Hardware path: 0/2/1/0.8.0.255.0.15.0


Product ID: A6255A


Controller B
------------
FC Loop ID: 255 (decimal)
Enclosure ID: 0
Hardware Path: 0/2/1/0.8.0.255.0.15.0
Serial No: R249K1443006
WW Name (node): 50 06 0B 00 00 0C 6E 17
WW Name (port): 50 06 0B 00 00 19 21 51
Firmware Rev.: HP05

Annotation: AR_02_B


Enclosure Status
----------------

Disk Modules
------------

------------------------------------------------------------
SLOT | 0 | 1 | 2 | 3 | 4 | 5 | 6 | 7 | 8 | 9 |10 |11 |12 |13 |14 |
BUS ID | 0 | 1 | 2 | 3 | 4 | 5 | 6 | 7 | 8 | 9 |10 | 0 | 0 |13 | 0 |
STATUS |OK |OK |OK |OK |OK |OK |NIN|NIN|NIN|NIN|NIN|OK |OK |NIN|OK |
-------------------------------------------------------------

BP - The disk device is not on the FC link. The enclosure has
determined the disk is operating outside expected parameters
and bypassed the disk device.
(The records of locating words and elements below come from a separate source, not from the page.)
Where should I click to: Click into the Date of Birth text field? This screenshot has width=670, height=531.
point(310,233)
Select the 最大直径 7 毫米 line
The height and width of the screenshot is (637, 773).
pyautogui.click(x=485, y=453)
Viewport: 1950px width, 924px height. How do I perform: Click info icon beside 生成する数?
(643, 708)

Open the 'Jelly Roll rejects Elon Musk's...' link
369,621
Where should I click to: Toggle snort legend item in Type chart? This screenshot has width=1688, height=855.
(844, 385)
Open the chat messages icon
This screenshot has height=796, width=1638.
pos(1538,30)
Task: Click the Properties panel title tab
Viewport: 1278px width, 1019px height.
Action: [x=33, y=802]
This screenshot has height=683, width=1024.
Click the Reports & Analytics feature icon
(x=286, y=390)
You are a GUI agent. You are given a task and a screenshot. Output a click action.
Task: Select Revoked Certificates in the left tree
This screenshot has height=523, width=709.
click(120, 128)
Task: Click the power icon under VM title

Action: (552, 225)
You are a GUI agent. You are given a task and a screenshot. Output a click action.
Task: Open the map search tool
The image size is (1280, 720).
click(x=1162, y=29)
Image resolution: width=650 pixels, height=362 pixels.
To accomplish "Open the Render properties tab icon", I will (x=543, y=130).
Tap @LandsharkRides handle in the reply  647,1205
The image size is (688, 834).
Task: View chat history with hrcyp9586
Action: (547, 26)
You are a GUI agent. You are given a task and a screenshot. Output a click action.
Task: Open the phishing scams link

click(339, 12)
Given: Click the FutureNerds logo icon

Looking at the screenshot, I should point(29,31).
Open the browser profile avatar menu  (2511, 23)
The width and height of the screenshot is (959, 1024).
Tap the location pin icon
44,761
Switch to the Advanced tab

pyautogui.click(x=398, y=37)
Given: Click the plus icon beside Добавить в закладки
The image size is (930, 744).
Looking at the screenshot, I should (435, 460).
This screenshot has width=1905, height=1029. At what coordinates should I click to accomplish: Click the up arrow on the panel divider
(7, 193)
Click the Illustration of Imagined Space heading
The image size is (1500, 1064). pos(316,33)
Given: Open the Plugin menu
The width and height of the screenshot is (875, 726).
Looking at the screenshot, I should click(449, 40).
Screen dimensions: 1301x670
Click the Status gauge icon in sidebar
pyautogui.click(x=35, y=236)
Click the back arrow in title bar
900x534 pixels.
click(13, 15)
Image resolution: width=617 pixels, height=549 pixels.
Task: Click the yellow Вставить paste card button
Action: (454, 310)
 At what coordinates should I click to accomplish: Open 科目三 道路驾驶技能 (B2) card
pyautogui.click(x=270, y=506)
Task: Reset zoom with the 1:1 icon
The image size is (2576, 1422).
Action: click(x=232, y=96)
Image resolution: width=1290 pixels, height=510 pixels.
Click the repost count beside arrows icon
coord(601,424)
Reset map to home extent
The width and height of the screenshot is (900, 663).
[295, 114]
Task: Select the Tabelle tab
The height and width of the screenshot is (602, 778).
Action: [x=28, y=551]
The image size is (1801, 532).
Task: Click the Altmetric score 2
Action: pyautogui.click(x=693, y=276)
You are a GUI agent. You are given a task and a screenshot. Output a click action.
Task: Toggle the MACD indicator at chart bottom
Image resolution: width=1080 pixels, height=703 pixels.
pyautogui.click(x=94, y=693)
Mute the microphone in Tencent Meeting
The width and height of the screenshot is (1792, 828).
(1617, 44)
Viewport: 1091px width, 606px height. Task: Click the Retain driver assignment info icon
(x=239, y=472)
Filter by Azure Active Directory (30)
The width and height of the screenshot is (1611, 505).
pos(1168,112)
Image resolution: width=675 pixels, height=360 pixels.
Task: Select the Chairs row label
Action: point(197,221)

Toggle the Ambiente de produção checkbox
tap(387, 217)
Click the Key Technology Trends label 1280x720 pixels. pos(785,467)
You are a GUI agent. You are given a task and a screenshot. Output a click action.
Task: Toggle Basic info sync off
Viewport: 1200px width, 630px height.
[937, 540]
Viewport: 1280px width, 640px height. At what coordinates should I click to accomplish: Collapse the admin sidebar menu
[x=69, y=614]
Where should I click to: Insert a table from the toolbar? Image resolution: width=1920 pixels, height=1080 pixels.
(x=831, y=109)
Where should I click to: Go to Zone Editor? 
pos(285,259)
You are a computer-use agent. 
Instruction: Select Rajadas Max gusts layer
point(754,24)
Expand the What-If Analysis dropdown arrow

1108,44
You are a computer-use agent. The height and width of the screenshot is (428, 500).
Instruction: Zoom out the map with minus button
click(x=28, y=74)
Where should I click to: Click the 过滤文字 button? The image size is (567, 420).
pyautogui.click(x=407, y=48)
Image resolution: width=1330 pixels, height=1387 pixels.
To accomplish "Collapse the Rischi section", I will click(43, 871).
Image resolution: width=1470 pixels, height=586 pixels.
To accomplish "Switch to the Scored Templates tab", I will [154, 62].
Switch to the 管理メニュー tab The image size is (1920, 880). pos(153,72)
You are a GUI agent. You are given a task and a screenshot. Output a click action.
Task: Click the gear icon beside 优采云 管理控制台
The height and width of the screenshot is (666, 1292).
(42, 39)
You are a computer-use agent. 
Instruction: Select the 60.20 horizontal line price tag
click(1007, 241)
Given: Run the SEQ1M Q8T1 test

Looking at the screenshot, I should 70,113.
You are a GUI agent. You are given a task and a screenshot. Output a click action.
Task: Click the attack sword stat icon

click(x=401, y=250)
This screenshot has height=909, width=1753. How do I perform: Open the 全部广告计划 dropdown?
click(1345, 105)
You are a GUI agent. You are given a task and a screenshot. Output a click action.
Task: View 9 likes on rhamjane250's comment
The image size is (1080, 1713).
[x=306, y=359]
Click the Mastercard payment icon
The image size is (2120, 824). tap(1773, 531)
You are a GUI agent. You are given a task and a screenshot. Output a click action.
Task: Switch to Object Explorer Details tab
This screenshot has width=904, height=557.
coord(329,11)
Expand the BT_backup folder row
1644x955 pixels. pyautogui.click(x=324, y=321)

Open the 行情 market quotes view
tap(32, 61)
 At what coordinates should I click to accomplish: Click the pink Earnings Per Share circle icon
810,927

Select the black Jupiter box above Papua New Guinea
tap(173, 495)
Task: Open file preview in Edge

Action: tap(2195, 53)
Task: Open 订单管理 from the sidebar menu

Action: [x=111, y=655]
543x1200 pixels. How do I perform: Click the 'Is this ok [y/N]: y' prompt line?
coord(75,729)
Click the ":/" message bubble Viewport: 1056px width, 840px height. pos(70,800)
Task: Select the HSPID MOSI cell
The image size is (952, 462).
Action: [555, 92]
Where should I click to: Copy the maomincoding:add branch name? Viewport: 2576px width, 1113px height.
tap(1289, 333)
Check the connection, re-seat, or
replace the disk drive.

NIN - There is no disk device installed in this slot.


Controllers Status
----------- -------------
A: OK
B: OK (Reporting Controller)

Fan Modules Status
----------- -------------
A: OK
B: OK

Power Supplies Status
-------------- -------------
A: OK
B: OK

GBIC Status
-------------- -------------
Controller A
------------
Primary: OK
Expansion: OK

Controller B
------------
Primary: OK
Expansion: OK

Voltage Sensors Voltage Status
--------------- ------- -------------
Controller A
------------
3.3v: 3.22 OK
5.0v: 5.08 OK
12v: 12.16 OK

Controller B
------------
3.3v: 3.20 OK
5.0v: 5.08 OK
12v: 12.24 OK

Temp Sensors Temperature Status
------------ ----------- -------------
Sensor 1: 28 (Celsius) OK
Sensor 2: 32 (Celsius) OK
-- Information Tool Log for Disk Enclosure on path 0/2/1/0.8.0.255.0.15.0 --

Those temp sensors are the lines which interests you.